So, we learned about credible intervals. But what if someone asks you to report a single value for \(\theta\) in the coin toss example? What is the correct way of doing this?

You have to make a decision. If you make any wrong decision, you will incur a cost. The best decision is the one that minimizes the cost. Another name for this cost is \emph{loss}.

To formalize this concept, let \(\ell(\theta', \theta)\) be the cost we incur when we guess \(\theta'\) and the actual value is \(\theta\). This cost is an entirely subjective quantity. Different people have different costs. However, here are some ideas:

  • The 0-1 loss:

\[\begin{split} \ell_{01}(\theta',\theta) = \begin{cases} 1,&\;\text{if}\;\theta'=\theta\\ 0,&\;\text{if}\;\theta'\not=\theta. \end{cases} = 1_{\{\theta'\}}(\theta). \end{split}\]
  • The square loss:

\[ \ell_2(\theta',\theta) = (\theta'-\theta)^2. \]
  • The absolute loss:

\[ \ell_1(\theta',\theta) = |\theta'-\theta|. \]

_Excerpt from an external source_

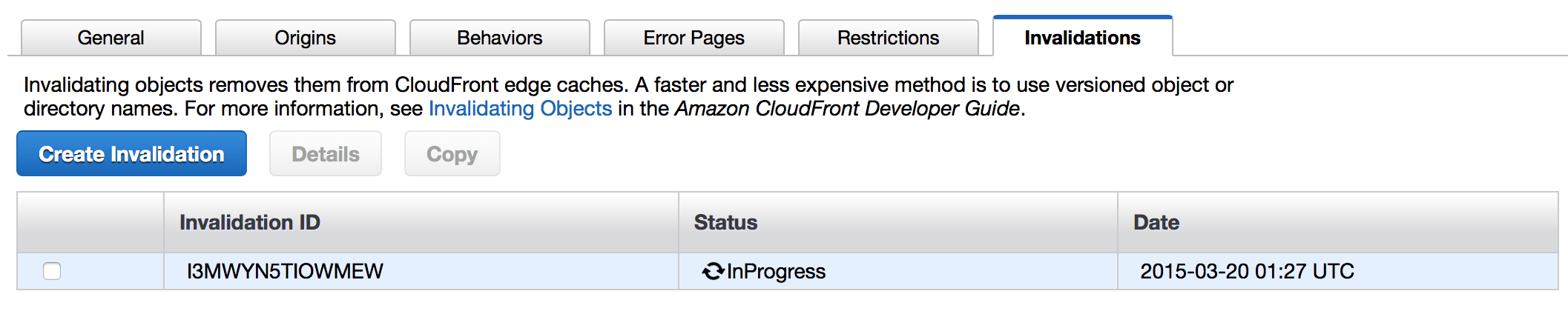This screenshot has width=1568, height=314.
Task: Click the 2015-03-20 01:27 UTC date cell
Action: 1247,271
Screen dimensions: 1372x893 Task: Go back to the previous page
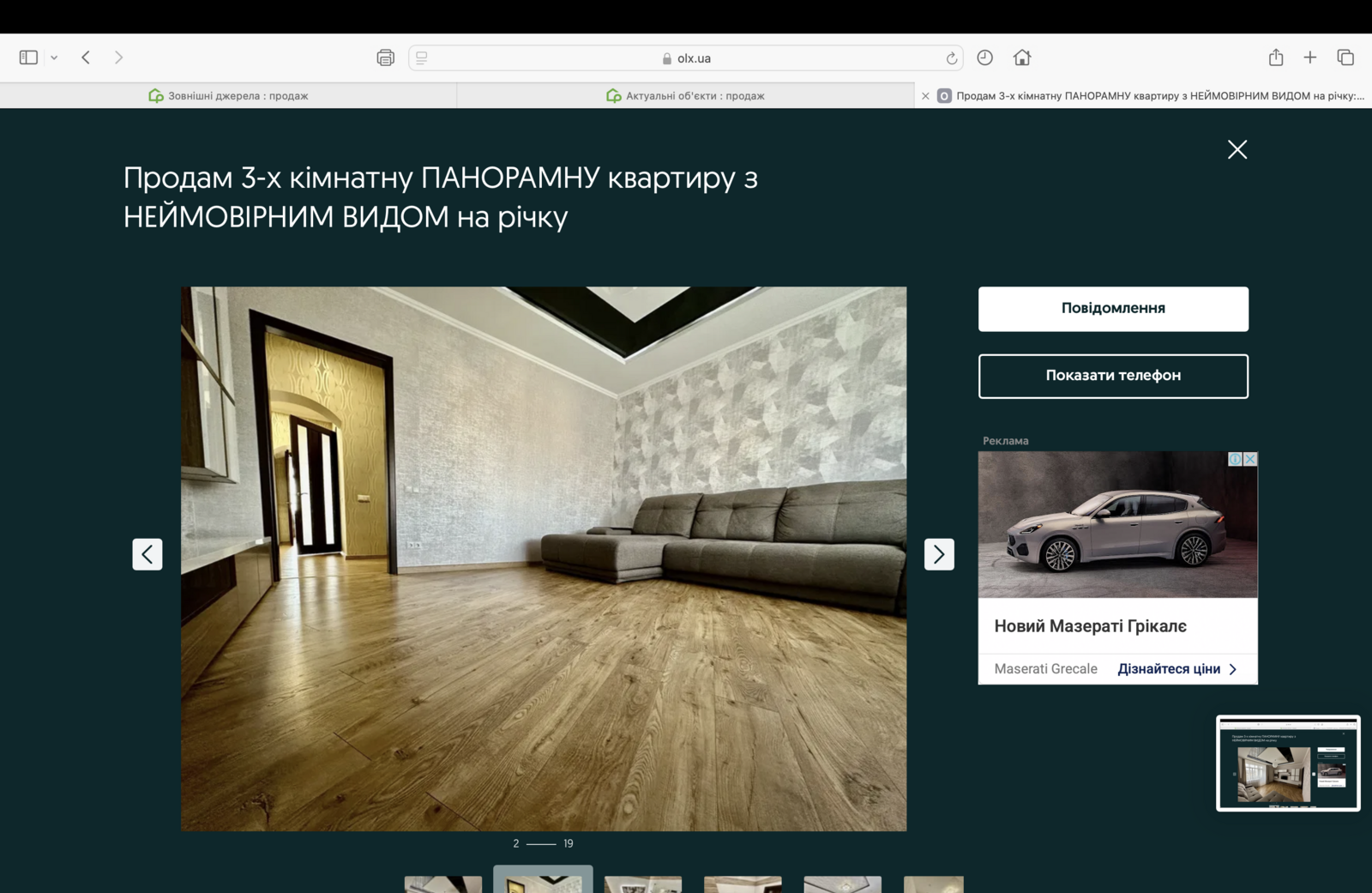click(86, 57)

When choosing a value for \(\theta\), the rational thing is to minimize our expected loss. We take the expectation over our posterior state of knowledge about \(\theta\). That is, we make our choice by solving this problem:

\[ \theta^* = \min_{\theta'} \mathbb{E}[\ell(\theta',\theta)|x_{1:N}] = \min_{\theta'} \int \ell(\theta',\theta)p(\theta|x_{1:N})d\theta. \]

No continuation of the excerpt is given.